_GIVEN EXERCISE:_ Edit the part that opens with the line containing "Click the Added on 18 Apr 2017 text" and closes with the line containing "will [x=308, y=33]." by changing "Screen dimensions" to "Display size" and leaving everything else as it is. Return only those lines.

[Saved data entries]
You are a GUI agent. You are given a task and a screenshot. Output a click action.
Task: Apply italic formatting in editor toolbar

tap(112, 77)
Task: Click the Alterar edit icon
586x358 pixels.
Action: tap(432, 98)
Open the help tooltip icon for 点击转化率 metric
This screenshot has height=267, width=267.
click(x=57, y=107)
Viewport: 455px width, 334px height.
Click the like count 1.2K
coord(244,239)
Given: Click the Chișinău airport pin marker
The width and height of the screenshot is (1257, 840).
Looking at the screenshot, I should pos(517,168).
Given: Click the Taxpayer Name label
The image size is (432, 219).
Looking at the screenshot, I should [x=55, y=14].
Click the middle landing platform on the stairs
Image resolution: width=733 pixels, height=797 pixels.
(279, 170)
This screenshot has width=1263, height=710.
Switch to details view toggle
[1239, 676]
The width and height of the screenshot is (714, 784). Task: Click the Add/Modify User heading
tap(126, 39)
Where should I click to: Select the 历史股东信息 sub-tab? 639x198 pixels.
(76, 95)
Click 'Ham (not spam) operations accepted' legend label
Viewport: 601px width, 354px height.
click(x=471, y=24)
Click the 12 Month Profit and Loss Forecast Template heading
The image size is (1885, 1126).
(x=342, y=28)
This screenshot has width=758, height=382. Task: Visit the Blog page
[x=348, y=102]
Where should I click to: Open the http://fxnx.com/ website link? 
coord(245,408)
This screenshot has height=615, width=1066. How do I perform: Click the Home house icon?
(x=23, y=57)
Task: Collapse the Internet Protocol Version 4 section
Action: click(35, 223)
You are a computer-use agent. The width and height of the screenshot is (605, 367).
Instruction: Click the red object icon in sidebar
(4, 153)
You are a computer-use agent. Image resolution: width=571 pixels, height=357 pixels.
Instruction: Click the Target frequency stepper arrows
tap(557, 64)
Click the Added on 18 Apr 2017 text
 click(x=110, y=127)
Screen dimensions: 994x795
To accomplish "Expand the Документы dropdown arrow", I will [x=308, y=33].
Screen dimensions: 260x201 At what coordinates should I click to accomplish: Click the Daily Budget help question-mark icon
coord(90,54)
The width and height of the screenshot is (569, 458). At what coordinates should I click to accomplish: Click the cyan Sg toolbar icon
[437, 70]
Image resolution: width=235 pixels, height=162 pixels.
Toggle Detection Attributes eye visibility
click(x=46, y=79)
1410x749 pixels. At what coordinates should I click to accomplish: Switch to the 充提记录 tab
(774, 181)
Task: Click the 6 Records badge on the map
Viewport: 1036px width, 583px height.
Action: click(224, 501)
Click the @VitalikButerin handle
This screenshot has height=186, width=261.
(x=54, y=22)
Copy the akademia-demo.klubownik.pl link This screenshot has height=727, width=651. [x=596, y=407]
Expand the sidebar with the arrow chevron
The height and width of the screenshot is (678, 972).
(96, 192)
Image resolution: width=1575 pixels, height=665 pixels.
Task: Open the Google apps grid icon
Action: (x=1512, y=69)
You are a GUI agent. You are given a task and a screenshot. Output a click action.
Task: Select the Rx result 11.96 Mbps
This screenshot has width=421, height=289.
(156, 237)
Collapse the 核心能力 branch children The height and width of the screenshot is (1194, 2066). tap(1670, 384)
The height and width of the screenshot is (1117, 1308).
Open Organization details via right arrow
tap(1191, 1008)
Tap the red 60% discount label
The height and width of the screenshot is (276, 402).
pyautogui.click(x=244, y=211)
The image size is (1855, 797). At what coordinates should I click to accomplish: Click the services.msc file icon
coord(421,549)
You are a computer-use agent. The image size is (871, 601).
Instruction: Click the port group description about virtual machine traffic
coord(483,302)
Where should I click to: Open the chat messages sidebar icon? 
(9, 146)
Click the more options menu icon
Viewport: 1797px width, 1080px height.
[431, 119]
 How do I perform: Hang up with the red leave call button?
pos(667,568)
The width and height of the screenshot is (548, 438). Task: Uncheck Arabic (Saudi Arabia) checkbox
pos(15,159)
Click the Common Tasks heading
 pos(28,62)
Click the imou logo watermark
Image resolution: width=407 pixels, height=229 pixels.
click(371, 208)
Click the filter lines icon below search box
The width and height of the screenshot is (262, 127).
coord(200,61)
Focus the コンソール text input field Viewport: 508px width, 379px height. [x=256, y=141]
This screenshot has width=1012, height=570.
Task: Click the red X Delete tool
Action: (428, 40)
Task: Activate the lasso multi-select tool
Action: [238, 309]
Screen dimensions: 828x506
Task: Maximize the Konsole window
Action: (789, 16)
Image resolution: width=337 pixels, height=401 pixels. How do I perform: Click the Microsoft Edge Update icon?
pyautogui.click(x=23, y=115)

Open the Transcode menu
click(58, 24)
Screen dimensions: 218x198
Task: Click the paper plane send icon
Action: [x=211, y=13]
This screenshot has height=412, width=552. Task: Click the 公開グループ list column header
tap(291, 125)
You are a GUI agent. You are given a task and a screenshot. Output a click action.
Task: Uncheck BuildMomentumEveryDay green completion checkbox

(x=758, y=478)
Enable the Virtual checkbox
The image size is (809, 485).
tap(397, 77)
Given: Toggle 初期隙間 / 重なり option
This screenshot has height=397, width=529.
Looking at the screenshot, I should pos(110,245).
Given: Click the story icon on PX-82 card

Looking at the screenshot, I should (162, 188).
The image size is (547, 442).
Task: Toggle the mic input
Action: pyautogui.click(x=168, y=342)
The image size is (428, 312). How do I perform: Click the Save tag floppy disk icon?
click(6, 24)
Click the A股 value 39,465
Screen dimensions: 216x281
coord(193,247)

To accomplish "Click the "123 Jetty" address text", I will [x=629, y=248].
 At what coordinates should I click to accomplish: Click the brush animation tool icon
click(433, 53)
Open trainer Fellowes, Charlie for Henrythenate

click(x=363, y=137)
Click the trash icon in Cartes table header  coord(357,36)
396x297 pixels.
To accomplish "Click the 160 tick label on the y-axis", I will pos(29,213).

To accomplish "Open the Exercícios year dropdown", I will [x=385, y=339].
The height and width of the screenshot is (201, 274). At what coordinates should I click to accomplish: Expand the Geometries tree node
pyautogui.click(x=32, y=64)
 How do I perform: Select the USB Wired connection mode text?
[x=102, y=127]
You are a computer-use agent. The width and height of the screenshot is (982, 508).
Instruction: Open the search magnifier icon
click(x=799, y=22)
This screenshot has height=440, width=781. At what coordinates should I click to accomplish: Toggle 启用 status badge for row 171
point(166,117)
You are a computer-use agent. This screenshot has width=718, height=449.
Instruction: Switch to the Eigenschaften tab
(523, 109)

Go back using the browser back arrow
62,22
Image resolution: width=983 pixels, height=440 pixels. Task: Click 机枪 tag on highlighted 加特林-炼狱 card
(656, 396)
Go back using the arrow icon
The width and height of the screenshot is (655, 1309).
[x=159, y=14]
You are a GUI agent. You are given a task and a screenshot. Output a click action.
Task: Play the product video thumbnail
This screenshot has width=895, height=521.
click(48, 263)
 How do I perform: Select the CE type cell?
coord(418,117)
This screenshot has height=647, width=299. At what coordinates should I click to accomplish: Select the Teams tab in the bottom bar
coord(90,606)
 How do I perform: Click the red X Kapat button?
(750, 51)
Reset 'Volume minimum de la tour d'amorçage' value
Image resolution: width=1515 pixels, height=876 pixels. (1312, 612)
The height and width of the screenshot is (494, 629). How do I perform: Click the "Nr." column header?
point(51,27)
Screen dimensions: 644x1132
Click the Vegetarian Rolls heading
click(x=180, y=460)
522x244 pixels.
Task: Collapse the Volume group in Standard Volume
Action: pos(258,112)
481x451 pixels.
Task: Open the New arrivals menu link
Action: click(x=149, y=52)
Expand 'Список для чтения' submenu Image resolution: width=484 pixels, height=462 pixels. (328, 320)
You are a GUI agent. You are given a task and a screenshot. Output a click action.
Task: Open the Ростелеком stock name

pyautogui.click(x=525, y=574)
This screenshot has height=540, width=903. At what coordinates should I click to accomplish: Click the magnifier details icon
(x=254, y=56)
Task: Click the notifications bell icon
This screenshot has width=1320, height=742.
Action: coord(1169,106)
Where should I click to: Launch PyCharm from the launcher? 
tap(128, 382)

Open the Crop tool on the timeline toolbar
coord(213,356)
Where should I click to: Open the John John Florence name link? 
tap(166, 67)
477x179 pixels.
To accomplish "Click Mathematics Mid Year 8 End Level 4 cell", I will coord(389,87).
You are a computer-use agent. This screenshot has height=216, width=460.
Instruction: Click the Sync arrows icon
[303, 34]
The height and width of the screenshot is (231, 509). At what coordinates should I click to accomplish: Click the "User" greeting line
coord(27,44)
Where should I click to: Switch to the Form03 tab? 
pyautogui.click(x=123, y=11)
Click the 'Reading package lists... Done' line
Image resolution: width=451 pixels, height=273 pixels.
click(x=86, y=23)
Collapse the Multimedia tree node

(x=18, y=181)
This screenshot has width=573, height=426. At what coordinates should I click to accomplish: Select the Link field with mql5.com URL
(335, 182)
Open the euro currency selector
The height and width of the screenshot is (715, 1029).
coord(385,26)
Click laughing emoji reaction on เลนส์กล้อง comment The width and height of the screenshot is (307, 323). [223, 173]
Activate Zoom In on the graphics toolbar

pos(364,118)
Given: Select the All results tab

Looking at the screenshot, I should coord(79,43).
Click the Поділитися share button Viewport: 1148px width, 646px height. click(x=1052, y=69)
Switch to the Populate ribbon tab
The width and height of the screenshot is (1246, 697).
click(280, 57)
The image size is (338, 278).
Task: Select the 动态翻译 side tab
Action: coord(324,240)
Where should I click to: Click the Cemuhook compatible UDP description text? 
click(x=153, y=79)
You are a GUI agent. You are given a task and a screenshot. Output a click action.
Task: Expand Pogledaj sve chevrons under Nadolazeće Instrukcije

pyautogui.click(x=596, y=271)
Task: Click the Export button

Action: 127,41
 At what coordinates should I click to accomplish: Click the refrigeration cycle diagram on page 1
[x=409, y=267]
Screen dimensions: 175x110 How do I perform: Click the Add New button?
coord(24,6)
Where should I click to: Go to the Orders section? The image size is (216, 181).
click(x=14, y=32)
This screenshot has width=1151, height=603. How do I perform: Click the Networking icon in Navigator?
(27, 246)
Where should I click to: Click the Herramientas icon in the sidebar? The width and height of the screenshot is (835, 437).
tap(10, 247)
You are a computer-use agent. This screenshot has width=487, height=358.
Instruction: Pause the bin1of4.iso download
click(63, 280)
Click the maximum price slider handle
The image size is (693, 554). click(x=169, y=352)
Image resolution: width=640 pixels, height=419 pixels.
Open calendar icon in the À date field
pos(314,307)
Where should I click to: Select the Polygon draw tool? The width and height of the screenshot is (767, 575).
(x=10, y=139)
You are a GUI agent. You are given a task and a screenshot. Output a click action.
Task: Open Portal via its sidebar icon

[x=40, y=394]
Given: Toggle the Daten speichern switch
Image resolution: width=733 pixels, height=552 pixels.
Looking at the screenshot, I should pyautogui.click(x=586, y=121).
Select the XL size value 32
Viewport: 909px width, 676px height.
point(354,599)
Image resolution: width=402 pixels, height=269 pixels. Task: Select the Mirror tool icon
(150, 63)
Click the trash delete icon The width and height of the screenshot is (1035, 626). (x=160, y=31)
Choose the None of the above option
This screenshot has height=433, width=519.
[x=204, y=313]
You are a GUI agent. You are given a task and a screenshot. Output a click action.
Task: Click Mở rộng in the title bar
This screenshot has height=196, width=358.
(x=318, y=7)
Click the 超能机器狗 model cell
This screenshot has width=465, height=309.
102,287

_WRITTEN SOLUTION:_
Click the Added on 18 Apr 2017 text
 click(x=110, y=127)
Display size: 994x795
To accomplish "Expand the Документы dropdown arrow", I will [x=308, y=33].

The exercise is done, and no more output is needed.